子供へのその接し方、実は過干渉かも?過干渉の内容と子供への影響

子供へのその接し方、実は過干渉かも?過干渉の内容と子供への影響

過干渉という言葉をご存知でしょうか。過保護という言葉は知っていても、過干渉についてはよく知らないという人もいるでしょう。実は、子供への何気ない接し方も過干渉である可能性があるのです。それでは過干渉とはどのような行為のことを指すのでしょうか? 当記事では過干渉の内容や子供へ与える影響、過干渉になりやすい親の特徴などについてご紹介します。

過干渉とはどんな状態のこと?

過干渉とはどのような行動や状態を指すのでしょうか。まずは過干渉の内容についてご紹介します。

過干渉と過保護はどう違う?

過干渉と似た意味の言葉として、過保護という言葉があります。過保護の内容はなんとなく想像がつくけれど、過干渉との違いは分からない、という人も多いでしょう。過干渉と過保護はどのように異なるのでしょうか。

過保護と過干渉の違いについて、精神科医として活躍していた佐々木正美先生は、以下のように回答しています。

「過保護というのは、本来ないと思いますが、仮にあるとしたら子どもが望んでいることをやってあげすぎることです。反対に過干渉は、子どもが望んでもいないことをやりすぎることです。どちらも、やリすぎることですが、望んでいることをやりすぎることと、むしろいやがっていることや望んでもいないことをやりすぎることでは、大きな違いがあるように思えます」

(引用元:過保護と過干渉|Mind

過保護とはある程度子供の意思を尊重してはいるものの、そこへ親が介入しすぎてしまう状態のことを指します。一方で過干渉とは、子供の意思には関係なく親が介入しすぎてしまう状態を指すと言えます。

そもそも、「干渉」という言葉は、自分以外の誰かの問題に入り込んで、自分の思うとおりにさせようとすることを指しています。親の思うように子供を動かそうと介入してしまうことを、過干渉と呼ぶと言えるでしょう。

具体的にどんな行動が過干渉になる?

過干渉は具体的にどのような行動が含まれるのでしょうか。実は普段の何気ない子供への接し方も、過干渉の範囲に含まれているかもしれません。今回は具体例を3つご紹介します。

着替えや持ち物の準備なども親がやってしまう

子供の中には時間の管理がまだ上手ではなく、何かを準備する際の要領がつかみきれていない子供もいるでしょう。そんな子供の姿を見て、「準備はできたの?」、「早く準備しなさい」など、急かすような声がけをする親は多いのも事実です。

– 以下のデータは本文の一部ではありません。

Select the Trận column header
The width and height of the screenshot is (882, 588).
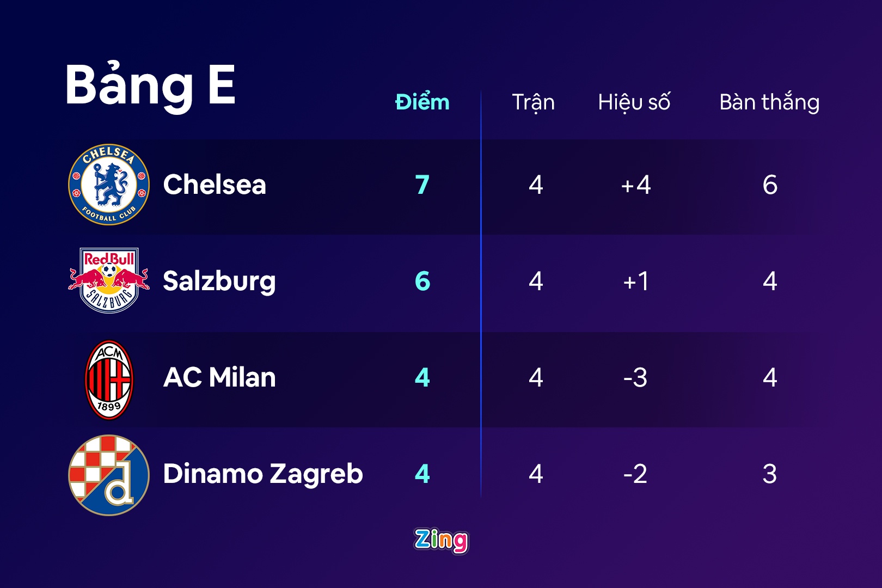tap(533, 102)
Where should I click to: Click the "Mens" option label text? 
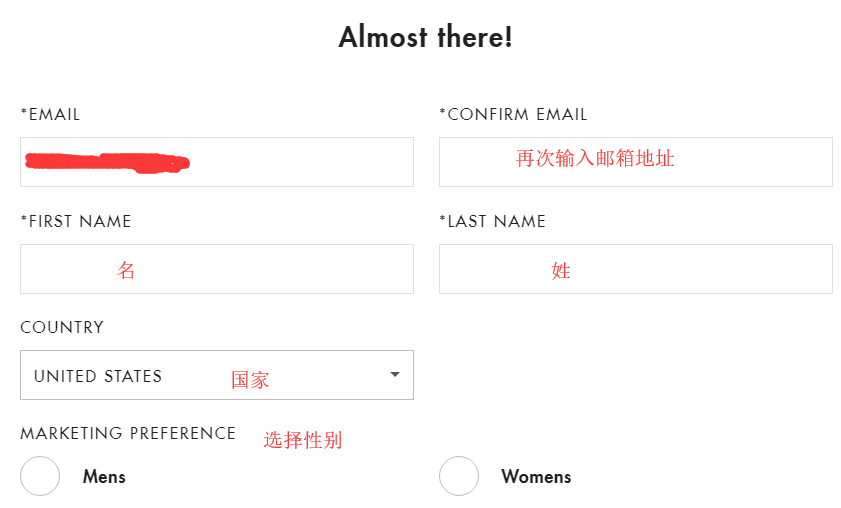(104, 476)
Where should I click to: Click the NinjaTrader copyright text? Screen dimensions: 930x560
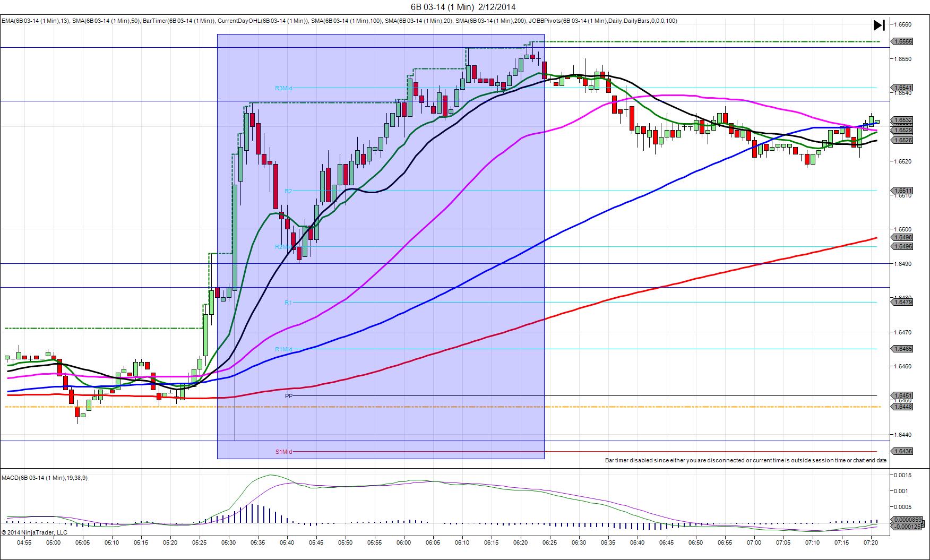coord(35,532)
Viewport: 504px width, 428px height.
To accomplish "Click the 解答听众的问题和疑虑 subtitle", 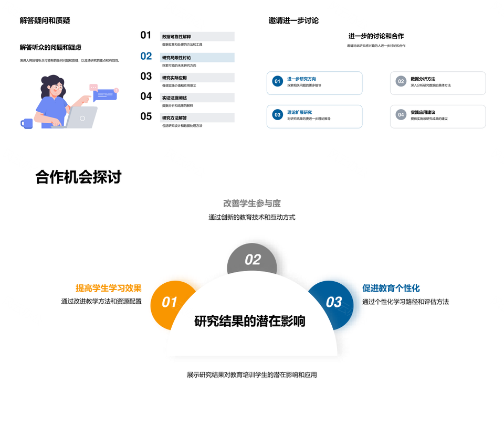I will (x=50, y=48).
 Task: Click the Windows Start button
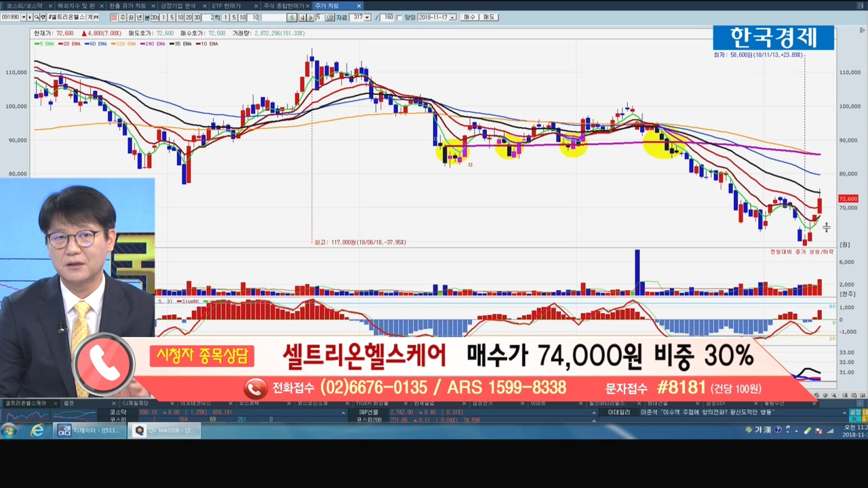pyautogui.click(x=9, y=430)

しかしその準備する行為そのものに親が介入してしまった場合、過干渉の範囲に含まれる可能性があります。子供は親に準備をしてほしいと思っているとは限らないからです。

また、「早く準備をした方が子供のためにいい」、または「早く出かける準備をしてくれないと家族みんなが遅刻してしまう」など、親の考え方を軸として介入している可能性があります。子供の意思に関係なく親の事情で介入している場合、準備の手伝いも過干渉の一種となることがあるでしょう。

自分の価値観を子供に押し付けてしまう

過干渉は、子供の気持ちに関係なく親が子を思うようにさせることを指します。そのため親が子供に価値観を押し付けることで、子供の行動を親の思うままに誘導させることも過干渉に含まれる可能性があるでしょう。

たとえば子供の洋服を購入するとして、子供は自分で購入する服を選びたいと思っているとします。しかしそこへ親が「こちらの方が似合う」などと価値観を強く押し付けてしまったとします。多くの場合、洋服代を支払うのは親でしょう。親の意見に勝てず、自分の好みの洋服をあきらめて親の言いなりになる子供もいるかもしれません。

この場合、子供は少なくても自分が好んだ服を着たいと思っているでしょう。親が選んだ洋服に対して「着たい」という意思は持っていない可能性があります。そこに親の考えを押し付けてしまっては、子供の意思は尊重されないままになってしまうでしょう。

塾や習い事、進路などを親の判断で決めてしまう

洋服以外にも、学外の活動や進路などを親が勝手に決めてしまうことも、過干渉の1つであると言えるでしょう。塾を選ぶと言ってもどこの塾にするか、集団か個別か、どの科目を教わるか、何曜日に通うか……など、決めなければいけない項目はたくさんあります。

その内容を親が勝手に決めてしまってはどうでしょうか。子供にとっては、自分のスケジュールに勝手に踏み込まれた、と感じてしまうかもしれません。

また子供に志望校があっても、親が「○○高校へ行きなさい」と進路を決めてしまう場合もあるでしょう。これらの場合は子供には「行きたい」という気持ちがない可能性もあり、過干渉であると言えるでしょう。